Minnesota hospitals sharply increased their spending in 2016 on health fairs and other community services that identify and prevent diseases, according to a report released Wednesday, but federal policy changes could make that tough to maintain.
Minnesota hospitals' spending on community health at risk
Ending of ACA mandate has implications for education, prevention.
Contributions to "targeted community services" rose from $354 million in 2011 to $567 million in 2016, partly because the federal Affordable Care Act (ACA) required hospitals, as of 2012, to assess and address local health problems.
Fairview Health funded training of mental health crisis volunteers, for example, while Granite Falls Health supported a community paramedic program to help people avoid costly emergency room visits.
"Our members have taken on more of a population health mission," said Lawrence Massa, president of the Minnesota Hospital Association, which published the report.
Spending on community health events was part of a broader $4.9 billion in benefits that the association attributed to its hospitals in 2016, a sum that included $205 million in charitable care to low-income patients and $374 million in bad debt write-offs.
Bad debt has declined since 2014, the first year the ACA mandated that all Americans carry health insurance. That helped Minnesota hospitals raise their community benefit spending, Massa said, but it could go away because the mandate goes away in 2019.
President Donald Trump and Republican lawmakers eliminated the mandate late last year in their massive tax bill, arguing that it was intrusive and increased costs on individuals and small businesses. The change is projected to increase the number of uninsured Americans, though, which could create new charity care costs that force hospitals to cut spending elsewhere.

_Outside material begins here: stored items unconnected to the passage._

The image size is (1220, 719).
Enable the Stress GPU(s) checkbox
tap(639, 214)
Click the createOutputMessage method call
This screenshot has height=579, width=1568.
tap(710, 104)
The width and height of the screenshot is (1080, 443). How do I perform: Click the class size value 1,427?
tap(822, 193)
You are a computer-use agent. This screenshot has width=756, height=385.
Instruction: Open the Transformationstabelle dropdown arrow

A study in the journal Health Affairs this month found that hospitals with higher charity care amounts tend to spend less on community health programs. So an increase in uninsured patients might create "financial pressures" for hospitals to spend even less on them, said Gary Young, the study's lead author and a health policy researcher at Northeastern University in Boston.
"It perpetuates this unfortunate cycle, because these are areas where you'd like to see more community investments to keep people well," he said.
The ACA created an incentive toward community spending by tying hospitals' tax-exempt status to their ability to identify and address health needs in their communities.
The impact hasn't been significant so far, according to Young's study. Hospitals in the United States as of 2014 were committing less than 1 percent of their operating expenses to community health programs.
"Hospital CEOs will say, 'This is not what we're getting paid to do,' " Young said. "We gotta meet payroll. We get paid largely for treating people" rather than preventing illness.
Massa agreed that a resurgence in uninsured patients could affect community benefit spending, but he said he remains confident that Minnesota hospital leaders see the benefits of these investments.
"There's also been a move to more value-based kinds of payments" from health insurance companies, he said, "so you're rewarded for keeping people out of the hospital."